→ **YOUR INSTRUCTIONS**
In the material below, find the line that contains "Click the blue" and the line that contains "Task: Select the Rotate tool", then write out exactly those two lines and everything between them.

→ **ENTRIES SUPPLIED**
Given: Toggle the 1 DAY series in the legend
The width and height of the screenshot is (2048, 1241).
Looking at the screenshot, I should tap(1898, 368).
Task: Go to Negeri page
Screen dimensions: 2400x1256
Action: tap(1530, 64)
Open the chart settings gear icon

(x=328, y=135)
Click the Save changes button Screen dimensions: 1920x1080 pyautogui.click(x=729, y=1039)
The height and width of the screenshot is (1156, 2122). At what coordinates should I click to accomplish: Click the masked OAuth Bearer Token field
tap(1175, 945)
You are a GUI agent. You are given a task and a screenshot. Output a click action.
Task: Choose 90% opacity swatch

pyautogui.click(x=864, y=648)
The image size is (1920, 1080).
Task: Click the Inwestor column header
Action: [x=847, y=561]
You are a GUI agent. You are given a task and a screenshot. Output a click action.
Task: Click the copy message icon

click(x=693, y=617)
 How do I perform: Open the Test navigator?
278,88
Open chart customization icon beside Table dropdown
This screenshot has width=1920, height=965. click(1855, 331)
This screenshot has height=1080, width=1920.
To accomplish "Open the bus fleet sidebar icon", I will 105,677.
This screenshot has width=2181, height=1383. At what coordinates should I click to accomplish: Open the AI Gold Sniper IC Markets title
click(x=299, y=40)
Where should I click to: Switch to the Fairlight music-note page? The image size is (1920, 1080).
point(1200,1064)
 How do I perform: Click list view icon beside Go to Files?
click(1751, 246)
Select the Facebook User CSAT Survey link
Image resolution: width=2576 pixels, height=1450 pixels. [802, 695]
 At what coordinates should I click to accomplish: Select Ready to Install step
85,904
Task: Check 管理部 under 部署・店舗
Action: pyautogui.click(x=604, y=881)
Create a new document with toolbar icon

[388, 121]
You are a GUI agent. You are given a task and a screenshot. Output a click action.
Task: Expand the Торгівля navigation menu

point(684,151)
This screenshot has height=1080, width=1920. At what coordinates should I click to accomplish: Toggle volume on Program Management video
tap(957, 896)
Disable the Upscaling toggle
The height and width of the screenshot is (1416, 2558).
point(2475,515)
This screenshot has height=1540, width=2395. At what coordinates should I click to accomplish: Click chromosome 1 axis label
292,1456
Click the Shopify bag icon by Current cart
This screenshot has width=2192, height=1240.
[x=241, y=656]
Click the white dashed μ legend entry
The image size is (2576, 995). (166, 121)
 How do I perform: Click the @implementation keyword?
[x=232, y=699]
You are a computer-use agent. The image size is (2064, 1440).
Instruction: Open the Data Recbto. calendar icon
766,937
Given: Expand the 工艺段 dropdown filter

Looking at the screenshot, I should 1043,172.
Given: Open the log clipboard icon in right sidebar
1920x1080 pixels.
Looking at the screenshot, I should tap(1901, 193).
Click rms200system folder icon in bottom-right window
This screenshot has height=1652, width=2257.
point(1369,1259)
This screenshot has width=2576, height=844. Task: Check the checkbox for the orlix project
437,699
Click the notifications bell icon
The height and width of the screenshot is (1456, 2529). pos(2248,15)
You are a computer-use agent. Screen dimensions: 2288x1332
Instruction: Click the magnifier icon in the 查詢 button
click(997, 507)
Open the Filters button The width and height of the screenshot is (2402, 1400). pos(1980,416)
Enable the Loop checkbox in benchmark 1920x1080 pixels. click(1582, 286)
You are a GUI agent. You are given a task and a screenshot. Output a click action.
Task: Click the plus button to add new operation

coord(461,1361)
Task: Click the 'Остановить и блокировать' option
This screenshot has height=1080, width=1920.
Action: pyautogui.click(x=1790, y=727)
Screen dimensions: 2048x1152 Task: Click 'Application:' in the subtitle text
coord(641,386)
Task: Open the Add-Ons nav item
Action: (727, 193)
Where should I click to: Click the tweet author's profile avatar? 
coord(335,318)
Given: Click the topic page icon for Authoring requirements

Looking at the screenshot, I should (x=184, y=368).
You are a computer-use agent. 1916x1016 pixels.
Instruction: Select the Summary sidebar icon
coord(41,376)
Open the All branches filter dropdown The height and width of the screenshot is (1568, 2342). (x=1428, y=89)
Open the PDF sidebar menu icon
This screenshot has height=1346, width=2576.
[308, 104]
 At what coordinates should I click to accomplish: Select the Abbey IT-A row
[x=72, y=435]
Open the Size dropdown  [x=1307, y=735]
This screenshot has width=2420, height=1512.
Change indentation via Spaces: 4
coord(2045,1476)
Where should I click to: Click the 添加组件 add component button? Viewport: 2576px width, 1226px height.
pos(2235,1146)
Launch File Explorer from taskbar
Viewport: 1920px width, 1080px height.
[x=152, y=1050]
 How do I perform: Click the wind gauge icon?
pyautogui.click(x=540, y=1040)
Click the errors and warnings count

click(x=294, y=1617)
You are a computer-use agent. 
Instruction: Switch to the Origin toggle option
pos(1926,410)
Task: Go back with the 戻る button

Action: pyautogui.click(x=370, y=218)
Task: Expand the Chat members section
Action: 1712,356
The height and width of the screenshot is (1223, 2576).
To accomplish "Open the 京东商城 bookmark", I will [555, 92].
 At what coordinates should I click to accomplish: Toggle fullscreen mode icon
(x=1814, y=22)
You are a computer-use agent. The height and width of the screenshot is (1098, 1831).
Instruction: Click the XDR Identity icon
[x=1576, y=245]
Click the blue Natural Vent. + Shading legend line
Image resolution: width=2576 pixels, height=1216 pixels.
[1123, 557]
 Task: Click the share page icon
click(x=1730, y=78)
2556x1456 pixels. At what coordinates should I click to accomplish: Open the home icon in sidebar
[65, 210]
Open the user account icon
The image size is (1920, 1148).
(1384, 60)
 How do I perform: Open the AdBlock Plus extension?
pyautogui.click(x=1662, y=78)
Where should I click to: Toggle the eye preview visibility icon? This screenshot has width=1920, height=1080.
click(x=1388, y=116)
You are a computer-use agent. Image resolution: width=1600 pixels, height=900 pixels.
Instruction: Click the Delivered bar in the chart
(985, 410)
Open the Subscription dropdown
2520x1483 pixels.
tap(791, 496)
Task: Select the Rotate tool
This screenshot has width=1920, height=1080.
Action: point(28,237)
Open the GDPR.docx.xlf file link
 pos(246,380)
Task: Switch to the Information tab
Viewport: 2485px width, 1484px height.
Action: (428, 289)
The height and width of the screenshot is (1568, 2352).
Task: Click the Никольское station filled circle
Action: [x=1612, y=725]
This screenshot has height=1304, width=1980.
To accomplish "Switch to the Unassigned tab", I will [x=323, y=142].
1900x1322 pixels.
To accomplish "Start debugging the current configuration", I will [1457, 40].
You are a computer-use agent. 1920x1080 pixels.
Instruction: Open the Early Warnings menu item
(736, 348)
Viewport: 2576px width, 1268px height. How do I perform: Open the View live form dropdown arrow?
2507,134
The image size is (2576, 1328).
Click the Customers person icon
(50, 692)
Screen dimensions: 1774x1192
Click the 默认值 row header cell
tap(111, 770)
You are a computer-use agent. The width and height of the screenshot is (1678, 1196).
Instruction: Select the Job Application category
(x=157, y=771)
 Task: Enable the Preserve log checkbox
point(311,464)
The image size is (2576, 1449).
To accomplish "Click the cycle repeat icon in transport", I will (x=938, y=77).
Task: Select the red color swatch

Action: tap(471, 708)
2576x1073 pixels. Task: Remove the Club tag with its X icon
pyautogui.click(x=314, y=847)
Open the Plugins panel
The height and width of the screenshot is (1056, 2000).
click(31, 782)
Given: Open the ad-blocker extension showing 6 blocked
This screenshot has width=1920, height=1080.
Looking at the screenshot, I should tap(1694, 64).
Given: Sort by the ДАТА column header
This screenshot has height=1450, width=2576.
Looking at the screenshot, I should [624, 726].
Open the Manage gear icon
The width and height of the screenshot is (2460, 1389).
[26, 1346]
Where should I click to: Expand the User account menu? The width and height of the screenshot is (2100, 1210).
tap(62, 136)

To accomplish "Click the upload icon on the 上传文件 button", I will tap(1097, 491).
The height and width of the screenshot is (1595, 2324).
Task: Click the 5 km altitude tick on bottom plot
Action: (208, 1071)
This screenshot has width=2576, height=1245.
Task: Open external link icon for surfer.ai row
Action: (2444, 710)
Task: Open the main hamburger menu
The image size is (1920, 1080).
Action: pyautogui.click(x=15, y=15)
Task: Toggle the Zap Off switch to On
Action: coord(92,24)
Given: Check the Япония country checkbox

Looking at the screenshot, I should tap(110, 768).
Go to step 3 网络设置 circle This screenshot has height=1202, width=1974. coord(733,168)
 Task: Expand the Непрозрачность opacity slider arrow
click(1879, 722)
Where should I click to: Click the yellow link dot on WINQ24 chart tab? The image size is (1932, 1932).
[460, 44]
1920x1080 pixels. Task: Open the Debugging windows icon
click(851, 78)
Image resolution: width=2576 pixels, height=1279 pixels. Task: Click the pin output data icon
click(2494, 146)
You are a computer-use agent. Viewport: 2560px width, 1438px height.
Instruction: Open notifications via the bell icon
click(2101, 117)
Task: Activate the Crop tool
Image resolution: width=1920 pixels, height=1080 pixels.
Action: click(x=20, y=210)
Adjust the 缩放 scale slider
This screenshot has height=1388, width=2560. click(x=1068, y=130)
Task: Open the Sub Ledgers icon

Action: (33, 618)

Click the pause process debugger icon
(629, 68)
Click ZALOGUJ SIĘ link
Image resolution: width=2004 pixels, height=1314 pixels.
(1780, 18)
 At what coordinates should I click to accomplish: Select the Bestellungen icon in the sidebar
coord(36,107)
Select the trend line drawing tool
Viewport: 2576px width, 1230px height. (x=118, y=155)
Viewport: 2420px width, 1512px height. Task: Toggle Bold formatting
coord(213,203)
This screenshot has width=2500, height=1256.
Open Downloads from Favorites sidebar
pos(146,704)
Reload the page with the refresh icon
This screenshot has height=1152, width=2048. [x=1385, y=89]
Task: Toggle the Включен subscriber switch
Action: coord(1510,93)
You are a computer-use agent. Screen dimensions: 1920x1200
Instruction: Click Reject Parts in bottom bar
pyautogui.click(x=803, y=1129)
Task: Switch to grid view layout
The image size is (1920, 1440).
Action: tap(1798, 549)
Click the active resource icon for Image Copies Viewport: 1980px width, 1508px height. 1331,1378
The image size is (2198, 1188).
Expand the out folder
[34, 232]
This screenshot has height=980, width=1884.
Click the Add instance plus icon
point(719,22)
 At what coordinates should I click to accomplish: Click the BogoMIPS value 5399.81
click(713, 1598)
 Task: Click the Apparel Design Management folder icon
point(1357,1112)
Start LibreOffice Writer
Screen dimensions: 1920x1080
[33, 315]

→ **SOLVED PROBLEM**
Click the blue Natural Vent. + Shading legend line
Image resolution: width=2576 pixels, height=1216 pixels.
[1123, 557]
 Task: Click the share page icon
click(x=1730, y=78)
2556x1456 pixels. At what coordinates should I click to accomplish: Open the home icon in sidebar
[65, 210]
Open the user account icon
The image size is (1920, 1148).
(1384, 60)
 How do I perform: Open the AdBlock Plus extension?
pyautogui.click(x=1662, y=78)
Where should I click to: Toggle the eye preview visibility icon? This screenshot has width=1920, height=1080.
click(x=1388, y=116)
You are a computer-use agent. Image resolution: width=1600 pixels, height=900 pixels.
Instruction: Click the Delivered bar in the chart
(985, 410)
Open the Subscription dropdown
2520x1483 pixels.
tap(791, 496)
Task: Select the Rotate tool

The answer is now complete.